New Strategies for Analyzing Oligonucleotide Aggregates
Technological limitations have made it difficult for scientists to identify oligonucleotide aggregates. This can pose challenges when finding techniques to reliably analyze size variants for large nucleic acids and lipid nanoparticles (LNPs).
A new study published in Analytical Chemistry, nucleic acid, and LNP aggregation is examined using prototype ultrawide pore size exclusion chromatography (SEC) columns with low adsorption capabilities. The initial phase of the study was dedicated to investigating the physicochemical properties of these columns.
The researchers found a striking disparity in aggregate content observed for a model messenger RNA (mRNA) produced by different manufacturers. The study revealed that the aggregate content could vary significantly, with percentages ranging from 17.8% to 59.7%.

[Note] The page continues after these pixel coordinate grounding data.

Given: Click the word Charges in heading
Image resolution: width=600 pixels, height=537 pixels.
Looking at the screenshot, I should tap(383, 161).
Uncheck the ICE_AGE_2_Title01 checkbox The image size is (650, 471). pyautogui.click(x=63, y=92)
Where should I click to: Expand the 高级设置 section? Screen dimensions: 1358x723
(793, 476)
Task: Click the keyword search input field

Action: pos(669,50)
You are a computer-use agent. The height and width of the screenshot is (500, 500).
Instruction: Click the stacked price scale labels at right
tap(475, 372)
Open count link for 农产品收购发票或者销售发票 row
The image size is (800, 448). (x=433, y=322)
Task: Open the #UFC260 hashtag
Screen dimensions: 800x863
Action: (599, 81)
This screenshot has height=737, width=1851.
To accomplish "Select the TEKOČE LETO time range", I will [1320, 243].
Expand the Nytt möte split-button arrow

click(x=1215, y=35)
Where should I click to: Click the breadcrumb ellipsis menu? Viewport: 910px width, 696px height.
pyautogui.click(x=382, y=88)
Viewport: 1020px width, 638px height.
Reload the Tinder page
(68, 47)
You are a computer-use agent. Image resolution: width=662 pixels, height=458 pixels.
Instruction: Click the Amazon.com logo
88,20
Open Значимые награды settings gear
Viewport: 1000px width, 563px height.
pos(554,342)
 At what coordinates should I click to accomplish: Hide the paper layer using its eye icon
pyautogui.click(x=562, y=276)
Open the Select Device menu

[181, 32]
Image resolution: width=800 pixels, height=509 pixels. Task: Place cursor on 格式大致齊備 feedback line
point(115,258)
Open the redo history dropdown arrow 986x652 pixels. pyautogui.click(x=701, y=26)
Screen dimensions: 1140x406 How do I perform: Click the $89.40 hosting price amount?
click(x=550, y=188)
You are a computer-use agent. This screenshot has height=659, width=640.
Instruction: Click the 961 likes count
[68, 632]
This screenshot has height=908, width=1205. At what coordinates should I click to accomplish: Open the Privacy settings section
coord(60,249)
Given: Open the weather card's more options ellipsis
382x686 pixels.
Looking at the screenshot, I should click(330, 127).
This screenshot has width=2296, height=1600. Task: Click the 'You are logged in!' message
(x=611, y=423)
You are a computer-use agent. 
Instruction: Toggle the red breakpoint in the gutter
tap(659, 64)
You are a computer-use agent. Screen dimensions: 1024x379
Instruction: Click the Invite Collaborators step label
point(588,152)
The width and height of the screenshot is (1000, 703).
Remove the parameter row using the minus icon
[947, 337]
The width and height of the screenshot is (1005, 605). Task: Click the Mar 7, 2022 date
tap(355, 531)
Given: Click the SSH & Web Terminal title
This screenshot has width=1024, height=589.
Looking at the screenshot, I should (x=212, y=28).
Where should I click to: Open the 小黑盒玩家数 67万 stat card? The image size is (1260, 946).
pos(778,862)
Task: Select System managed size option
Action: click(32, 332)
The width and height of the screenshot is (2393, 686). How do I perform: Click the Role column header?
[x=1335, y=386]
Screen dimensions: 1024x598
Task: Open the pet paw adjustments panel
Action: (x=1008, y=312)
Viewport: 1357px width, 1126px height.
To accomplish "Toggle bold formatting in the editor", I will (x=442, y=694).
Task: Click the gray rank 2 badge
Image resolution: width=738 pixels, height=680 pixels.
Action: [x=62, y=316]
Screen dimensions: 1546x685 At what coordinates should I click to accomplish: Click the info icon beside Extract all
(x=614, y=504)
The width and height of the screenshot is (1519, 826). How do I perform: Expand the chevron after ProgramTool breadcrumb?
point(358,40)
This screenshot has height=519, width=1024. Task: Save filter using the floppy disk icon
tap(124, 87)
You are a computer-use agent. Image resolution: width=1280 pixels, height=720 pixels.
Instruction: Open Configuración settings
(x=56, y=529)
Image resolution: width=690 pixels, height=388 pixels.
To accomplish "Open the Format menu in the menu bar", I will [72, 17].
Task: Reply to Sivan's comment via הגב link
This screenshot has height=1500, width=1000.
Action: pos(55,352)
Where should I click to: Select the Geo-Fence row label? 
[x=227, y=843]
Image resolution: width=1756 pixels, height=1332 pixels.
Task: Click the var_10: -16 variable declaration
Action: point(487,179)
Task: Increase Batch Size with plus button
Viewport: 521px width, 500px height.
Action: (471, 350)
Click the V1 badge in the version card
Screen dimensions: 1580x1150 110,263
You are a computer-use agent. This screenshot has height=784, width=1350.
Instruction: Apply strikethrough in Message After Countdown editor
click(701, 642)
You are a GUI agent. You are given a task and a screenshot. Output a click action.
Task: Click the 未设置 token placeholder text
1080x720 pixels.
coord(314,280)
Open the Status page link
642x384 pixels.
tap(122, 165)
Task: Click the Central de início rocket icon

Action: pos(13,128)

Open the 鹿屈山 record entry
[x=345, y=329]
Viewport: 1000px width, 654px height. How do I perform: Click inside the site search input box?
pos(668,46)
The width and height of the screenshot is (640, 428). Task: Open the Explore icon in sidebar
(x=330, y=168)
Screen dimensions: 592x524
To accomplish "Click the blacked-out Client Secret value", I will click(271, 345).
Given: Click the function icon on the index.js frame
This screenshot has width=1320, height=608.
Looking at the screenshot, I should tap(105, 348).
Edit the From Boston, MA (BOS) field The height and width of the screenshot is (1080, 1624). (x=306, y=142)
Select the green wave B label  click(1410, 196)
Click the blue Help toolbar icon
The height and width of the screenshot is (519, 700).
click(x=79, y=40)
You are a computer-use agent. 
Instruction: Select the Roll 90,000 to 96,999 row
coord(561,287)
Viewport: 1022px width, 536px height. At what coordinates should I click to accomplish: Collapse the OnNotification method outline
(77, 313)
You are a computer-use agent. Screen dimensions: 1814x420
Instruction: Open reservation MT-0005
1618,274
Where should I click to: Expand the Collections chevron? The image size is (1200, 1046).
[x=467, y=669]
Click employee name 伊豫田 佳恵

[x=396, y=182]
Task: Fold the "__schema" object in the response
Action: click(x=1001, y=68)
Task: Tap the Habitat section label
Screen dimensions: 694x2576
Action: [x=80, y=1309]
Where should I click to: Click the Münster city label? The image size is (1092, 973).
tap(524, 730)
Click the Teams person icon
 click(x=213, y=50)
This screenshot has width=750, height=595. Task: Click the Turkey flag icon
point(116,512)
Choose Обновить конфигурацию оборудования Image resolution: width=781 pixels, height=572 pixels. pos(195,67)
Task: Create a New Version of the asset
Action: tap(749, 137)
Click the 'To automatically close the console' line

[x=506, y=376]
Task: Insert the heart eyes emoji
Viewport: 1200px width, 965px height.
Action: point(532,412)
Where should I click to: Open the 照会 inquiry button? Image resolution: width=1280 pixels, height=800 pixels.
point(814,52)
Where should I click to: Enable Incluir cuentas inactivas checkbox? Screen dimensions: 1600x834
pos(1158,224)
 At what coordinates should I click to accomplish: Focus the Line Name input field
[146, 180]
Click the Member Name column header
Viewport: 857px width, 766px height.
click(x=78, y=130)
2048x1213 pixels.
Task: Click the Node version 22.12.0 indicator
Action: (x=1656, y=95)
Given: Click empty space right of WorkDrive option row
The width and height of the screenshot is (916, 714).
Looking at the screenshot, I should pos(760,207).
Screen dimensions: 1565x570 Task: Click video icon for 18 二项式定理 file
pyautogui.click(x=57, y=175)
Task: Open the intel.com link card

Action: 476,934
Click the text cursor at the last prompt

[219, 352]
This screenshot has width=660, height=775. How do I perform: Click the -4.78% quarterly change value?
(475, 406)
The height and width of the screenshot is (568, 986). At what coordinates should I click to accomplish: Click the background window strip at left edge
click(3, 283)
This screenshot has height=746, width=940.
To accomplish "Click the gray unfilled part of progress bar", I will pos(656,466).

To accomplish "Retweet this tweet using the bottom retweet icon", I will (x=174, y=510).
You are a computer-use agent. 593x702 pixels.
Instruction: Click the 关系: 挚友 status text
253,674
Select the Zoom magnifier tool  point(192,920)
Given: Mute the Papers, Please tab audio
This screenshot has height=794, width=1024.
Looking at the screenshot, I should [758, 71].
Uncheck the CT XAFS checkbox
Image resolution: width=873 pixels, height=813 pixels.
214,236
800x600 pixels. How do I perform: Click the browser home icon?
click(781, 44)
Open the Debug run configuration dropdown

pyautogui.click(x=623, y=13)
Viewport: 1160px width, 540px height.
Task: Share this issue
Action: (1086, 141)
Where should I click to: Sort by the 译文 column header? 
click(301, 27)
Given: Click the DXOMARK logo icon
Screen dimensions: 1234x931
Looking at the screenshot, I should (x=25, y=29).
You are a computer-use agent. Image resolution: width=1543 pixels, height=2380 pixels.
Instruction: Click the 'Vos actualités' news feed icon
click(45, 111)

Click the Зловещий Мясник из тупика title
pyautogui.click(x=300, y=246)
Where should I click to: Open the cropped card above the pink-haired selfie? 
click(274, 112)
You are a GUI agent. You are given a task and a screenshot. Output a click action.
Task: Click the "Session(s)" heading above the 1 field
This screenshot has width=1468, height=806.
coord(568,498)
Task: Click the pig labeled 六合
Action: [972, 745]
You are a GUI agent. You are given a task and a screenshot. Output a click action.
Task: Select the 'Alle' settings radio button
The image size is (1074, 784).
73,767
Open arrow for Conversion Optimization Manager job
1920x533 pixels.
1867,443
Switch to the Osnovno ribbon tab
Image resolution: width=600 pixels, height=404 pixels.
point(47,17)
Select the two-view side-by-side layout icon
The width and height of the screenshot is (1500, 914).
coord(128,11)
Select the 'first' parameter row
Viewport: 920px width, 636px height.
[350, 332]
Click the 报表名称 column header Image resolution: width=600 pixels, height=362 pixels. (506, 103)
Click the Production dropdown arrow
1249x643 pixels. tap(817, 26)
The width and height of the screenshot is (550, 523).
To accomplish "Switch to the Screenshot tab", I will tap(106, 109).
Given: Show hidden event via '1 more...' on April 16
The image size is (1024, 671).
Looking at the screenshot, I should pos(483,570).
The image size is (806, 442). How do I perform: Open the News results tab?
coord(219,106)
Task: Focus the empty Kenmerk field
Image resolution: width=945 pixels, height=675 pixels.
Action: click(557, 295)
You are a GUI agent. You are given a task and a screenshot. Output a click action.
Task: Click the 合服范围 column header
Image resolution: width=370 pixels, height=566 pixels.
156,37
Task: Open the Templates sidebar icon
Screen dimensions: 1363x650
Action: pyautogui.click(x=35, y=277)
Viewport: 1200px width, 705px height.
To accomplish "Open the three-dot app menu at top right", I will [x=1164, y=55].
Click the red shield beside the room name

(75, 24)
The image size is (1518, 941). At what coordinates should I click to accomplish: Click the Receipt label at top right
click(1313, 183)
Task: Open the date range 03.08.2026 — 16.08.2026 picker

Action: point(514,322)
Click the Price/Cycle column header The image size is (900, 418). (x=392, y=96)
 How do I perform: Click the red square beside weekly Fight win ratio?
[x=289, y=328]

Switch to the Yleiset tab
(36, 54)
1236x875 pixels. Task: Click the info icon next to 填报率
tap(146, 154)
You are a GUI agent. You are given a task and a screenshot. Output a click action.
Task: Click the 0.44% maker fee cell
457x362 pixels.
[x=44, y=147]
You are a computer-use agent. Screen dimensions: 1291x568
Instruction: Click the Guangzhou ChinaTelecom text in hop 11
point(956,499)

The research team subjected the aggregates to a heat treatment. This thermal stress test led to a reduction in the aggregate content, dropping from 59.7% to 4.1%. Simultaneously, the main peak area increased by 3.3-fold, underlining the potential for thermal stress to refine the quality of nucleic acids.
One particularly noteworthy achievement of this study was the separation of plasmid DNA topological forms and multimers through analytical SEC. This allowed researchers to draw critical comparisons between degradation trends obtained through SEC and data acquired via anion exchange chromatography methods.
Further expanding the horizons of this research, unconjugated and fragment antigen-binding (Fab)-guided LNPs were subjected to analysis. Their elution times were meticulously charted in relation to their sizes, as measured by dynamic light scattering (DLS). To gain a more comprehensive understanding, multi-angle light scattering (MALS) was integrated with SEC to probe large species eluting before the LNPs.
As health authorities continue to emphasize the importance of understanding oligonucleotide aggregates, this research stands as a testament in the pursuit of better, more accurate, and reliable analytical tools in the field of biotechnology.
This article was written with the help of artificial intelligence and has been edited to ensure accuracy and clarity. You can read more about our policy for using AI here.
Reference
Goyon, A.; Tang, S.; Fekete, S.; Nguyen, D.; Hofmann, K.; Wang, S.; Shatz-Binder, W.; Fernandez, K. I.; Hecht, E. S.; Lauber, M.; Zhang, K. Separation of Plasmid DNA Topological Forms, Messenger RNA, and Lipid Nanoparticle Aggregates Using an Ultrawide Pore Size Exclusion Chromatography Column. Analytical Chemistry 2023, 95 (40), 15017–15024. DOI:10.1021/acs.analchem.3c02944.